Ace beats him with one attack. Ace's physical stats are *much* higher than Skypeia`s Luffy. Enel is going to be humiliated like Caribou against Pekoms or Luffy.


----------



## SsjAzn (Dec 27, 2012)

EternalSaga said:


> lightning is 5 times hotter than the surface of the sun , lighting is around 50000 degrees , the sun is around 10000 , magma is 2000 .
> 
> also show a proof that akainu's magma are hotter than regular magma



If that was true then the earth would burn.


----------



## n0thinglasts (Dec 27, 2012)

I don't get what feats make people think Ace wins. Enel can do nukebusters, larger damage than what WB did at Marineford. Enel has haki, does Ace even have any haki feats? Enel can teleport, you can't get any faster than that and can manipulate metal like a metal bender from Avatar to a certain degree.

 The only thing I see that ace possibly has over Enel is toughness/endurance. But do we have any direct comparisons for that either? Has it ever shown Ace in a fight, the blackbeard fight was mostly off panel so nothing there and at marineford he didn't tank too much either.

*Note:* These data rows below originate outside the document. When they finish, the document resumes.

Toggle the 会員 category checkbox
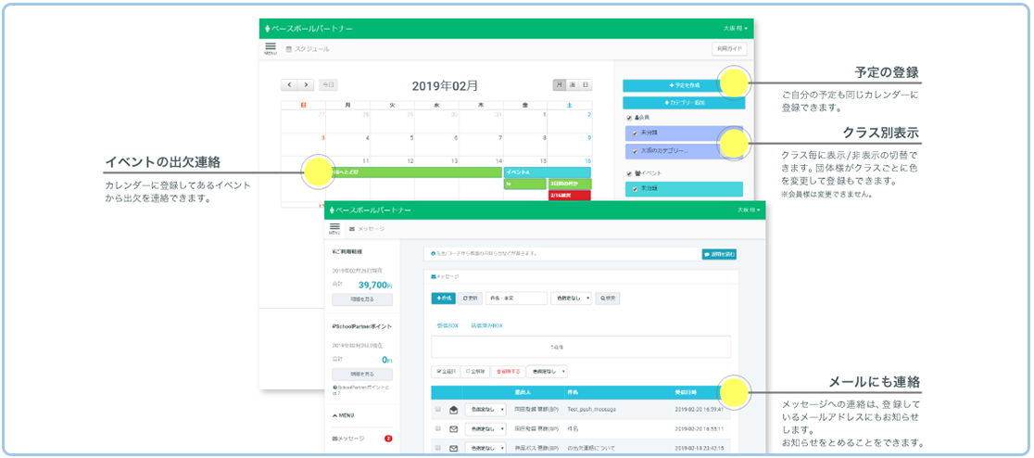 [x=629, y=119]
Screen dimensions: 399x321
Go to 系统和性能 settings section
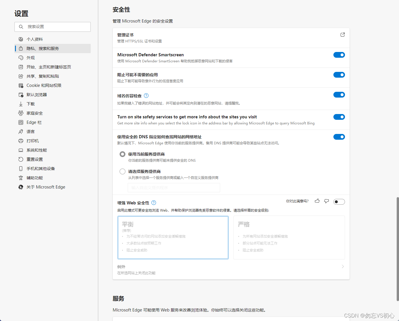click(x=37, y=150)
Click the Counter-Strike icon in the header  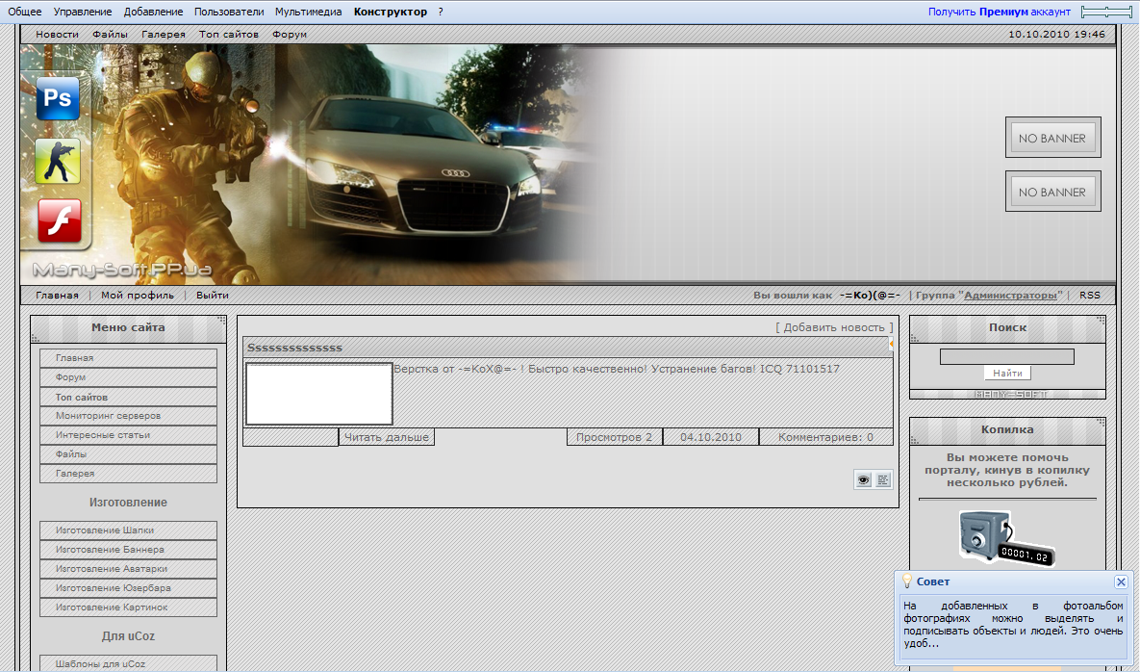58,161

The ONLY reason Luffy wasn't 1 shotted was because he was rubber which basically takes away 99.99% of Enel's offence power and even then Luffy almost died multiple times, not much can be drawn from that fight especially considering plot was on luffy's side.

Enel wins this mid difficulty.


----------



## EternalSaga (Dec 27, 2012)

SsjAzn said:


> If that was true then the earth would burn.



no that's not how it works , electricity flows through a current so it's not a loosen energy , a loosen electricity would be like thunder for example , which hits for microseconds , but deals huge damage when it hits a living thing


----------



## Imagine (Dec 27, 2012)

EternalSaga said:


> umm lets see here :
> 
> - 200m volt Amaru
> -100m volt vari
> ...


As if he's getting any of these off? Even Ace's strongest move took about 1 second to charge. It's not happening.


----------



## EternalSaga (Dec 27, 2012)

Imagine said:


> As if he's getting any of these off? Even Ace's strongest move took about 1 second to charge. It's not happening.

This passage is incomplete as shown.